[Start of RECORDS TO USE]
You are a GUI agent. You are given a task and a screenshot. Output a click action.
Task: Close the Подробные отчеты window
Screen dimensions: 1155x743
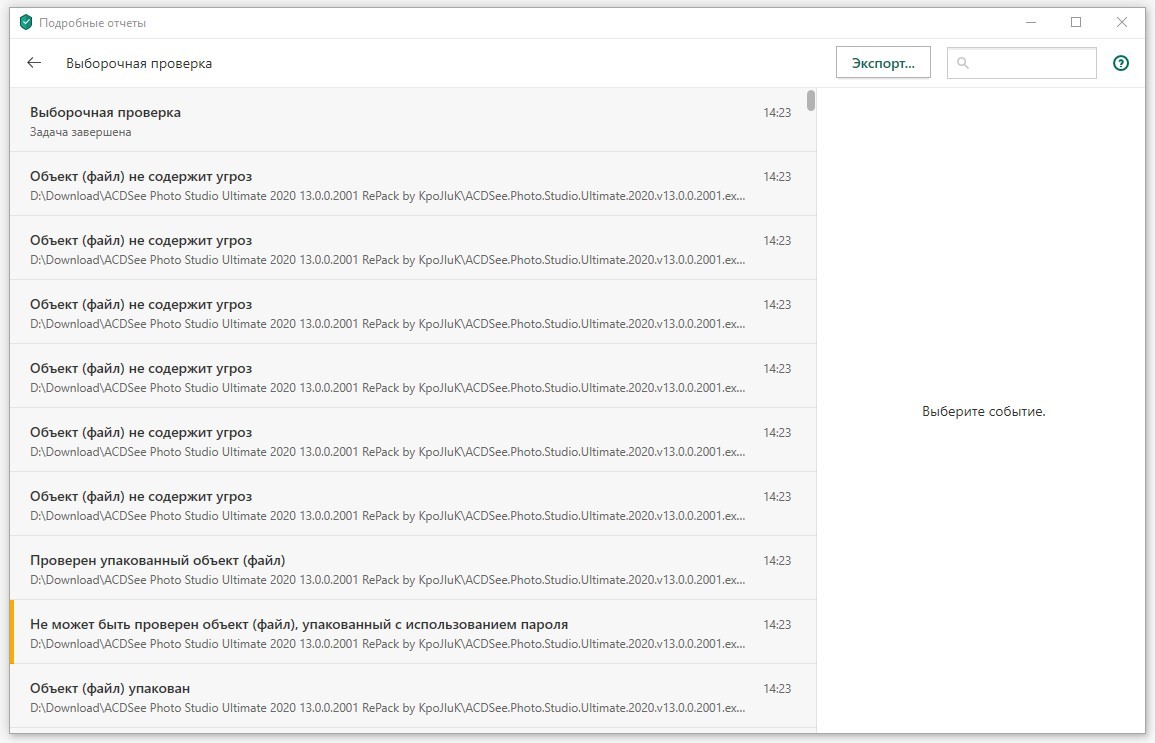click(1122, 22)

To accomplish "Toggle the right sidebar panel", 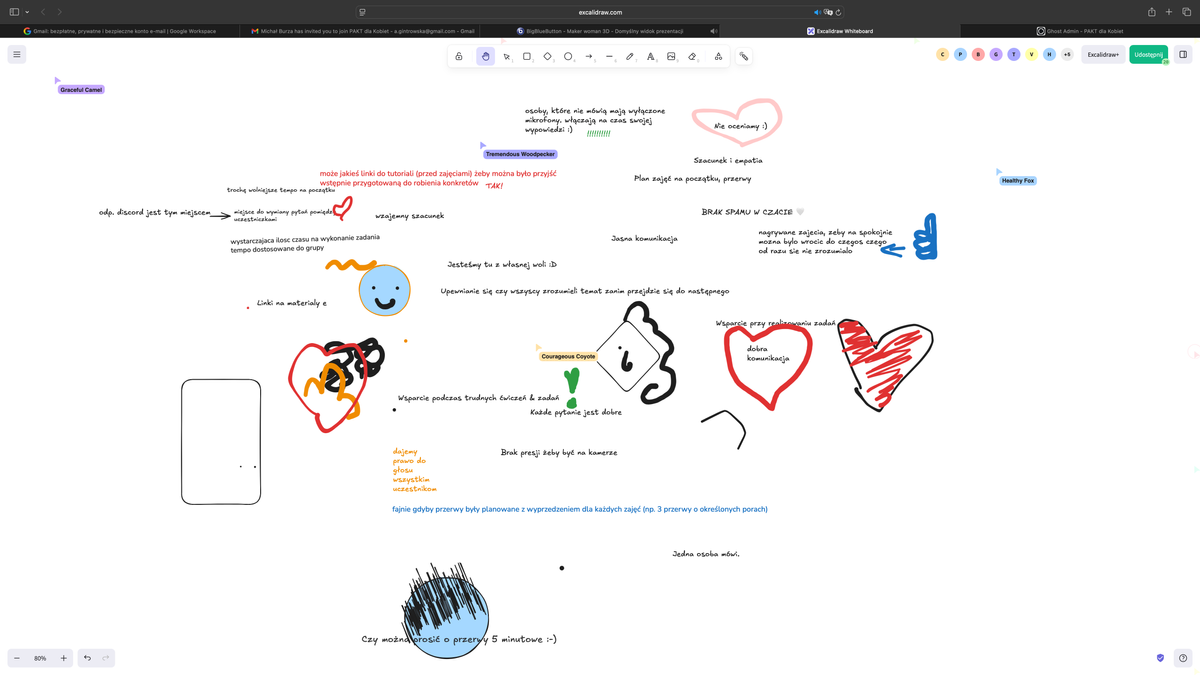I will click(x=1183, y=55).
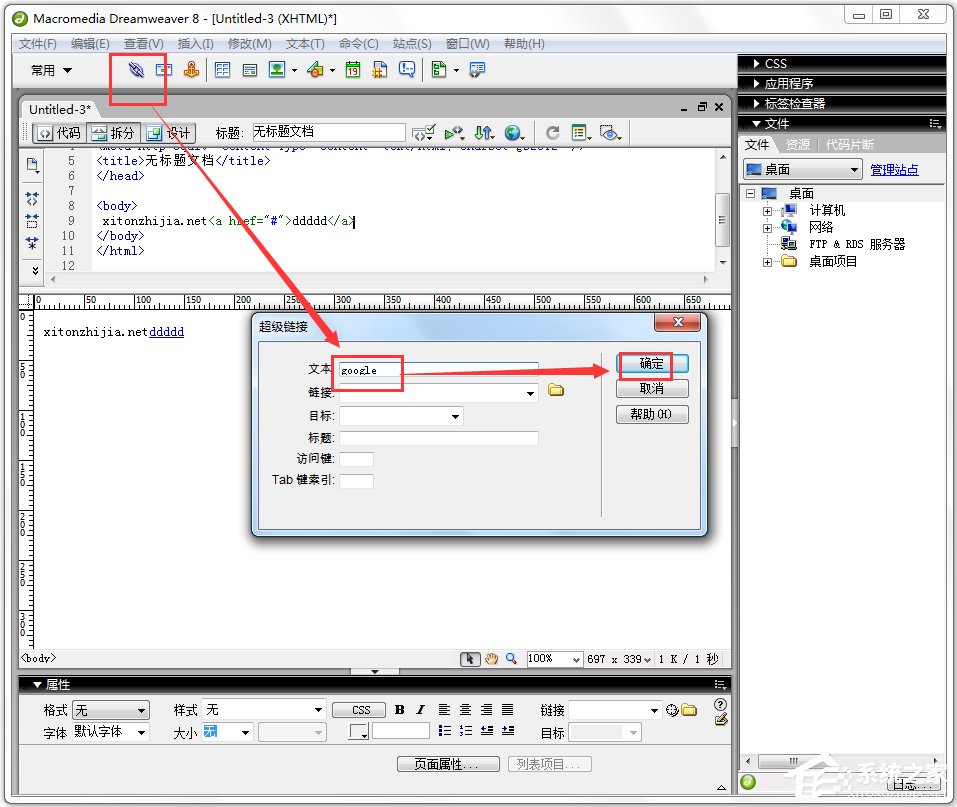Click the Refresh Design View icon
Image resolution: width=957 pixels, height=807 pixels.
[553, 132]
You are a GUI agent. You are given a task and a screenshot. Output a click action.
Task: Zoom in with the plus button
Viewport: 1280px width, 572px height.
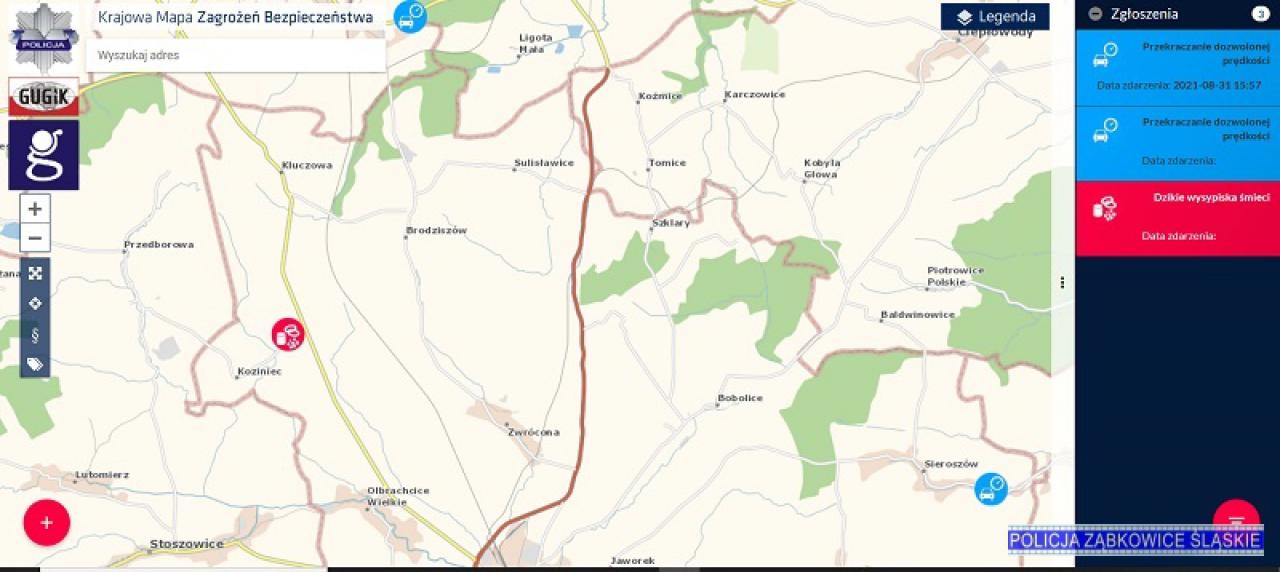click(35, 209)
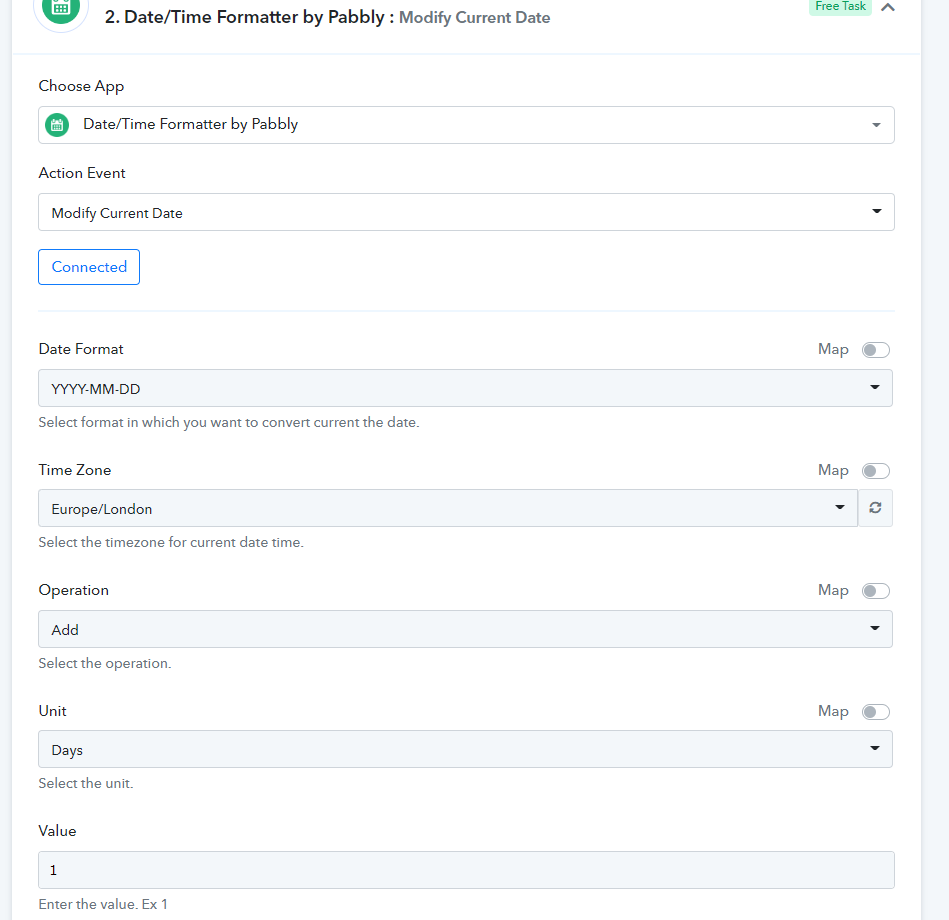Click the Modify Current Date subtitle in header
Viewport: 949px width, 920px height.
(x=474, y=18)
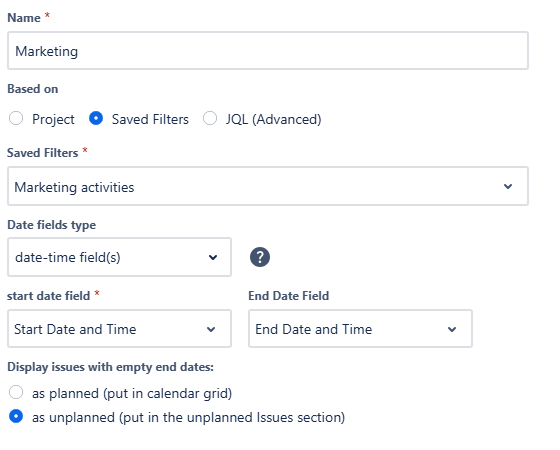Click the as unplanned label text

[x=189, y=418]
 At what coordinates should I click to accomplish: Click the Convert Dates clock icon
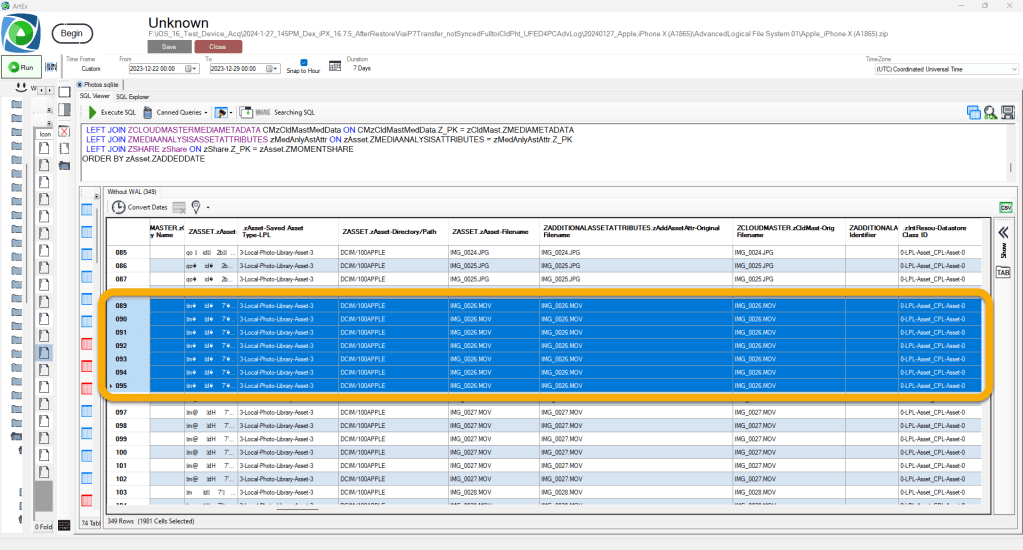118,207
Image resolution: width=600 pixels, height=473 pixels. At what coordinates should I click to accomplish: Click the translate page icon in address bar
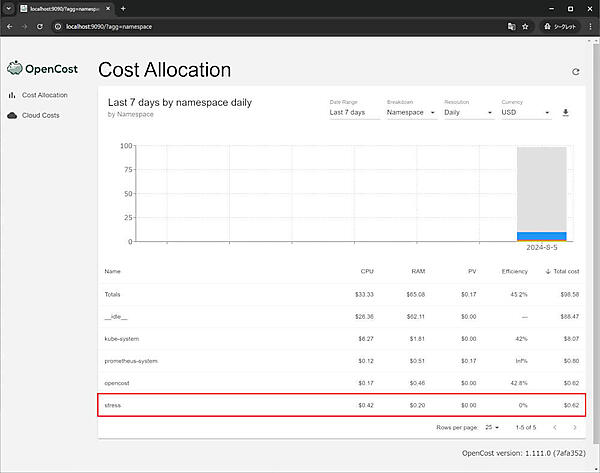pos(511,26)
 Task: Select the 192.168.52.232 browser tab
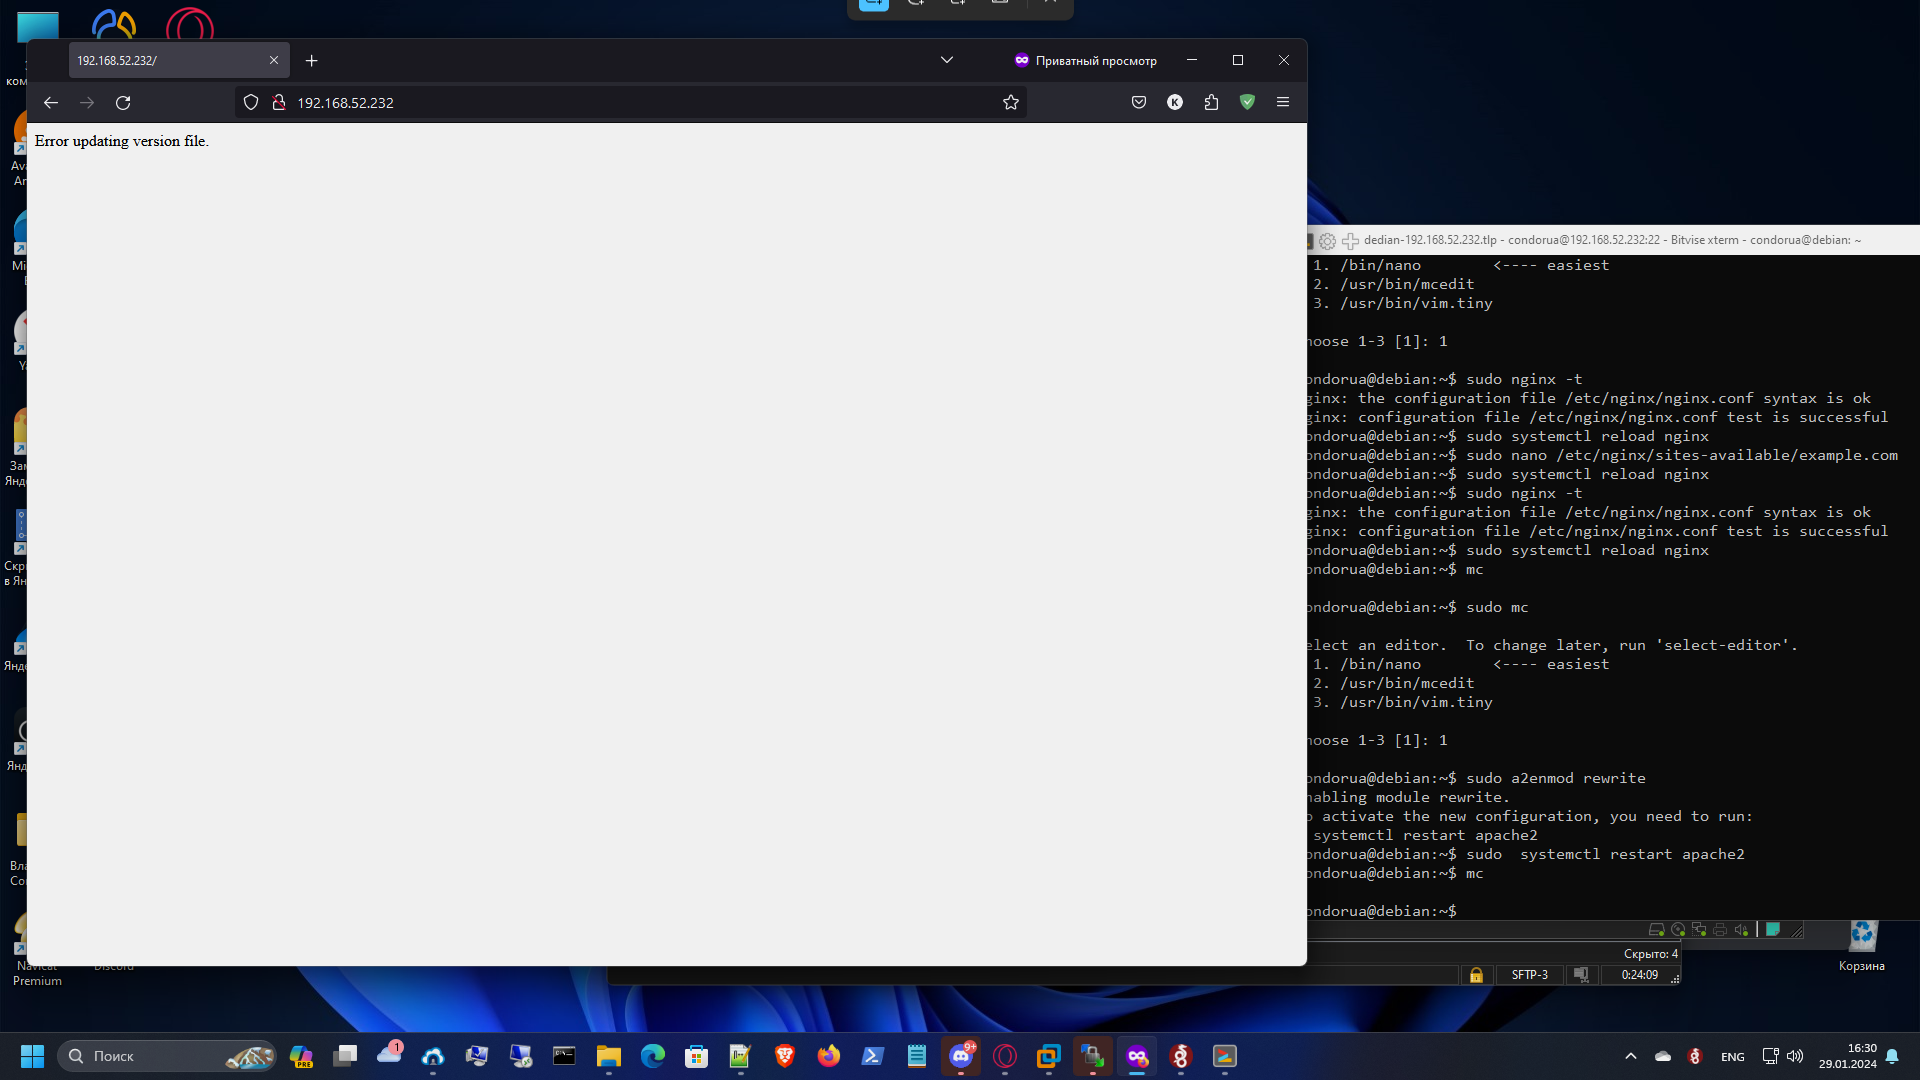click(x=160, y=61)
[End of RECORDS TO USE]
Copy the records from the line with "Dates clock icon" through the end, changing every "icon" to "button" and keeping everything else the same. Leave the pictures out.

FULL SOLUTION |
 At what coordinates should I click to accomplish: Click the Convert Dates clock button
118,207
Image resolution: width=600 pixels, height=473 pixels. At what coordinates should I click to accomplish: Click the translate page button in address bar
pos(511,26)
 Task: Select the 192.168.52.232 browser tab
click(x=160, y=61)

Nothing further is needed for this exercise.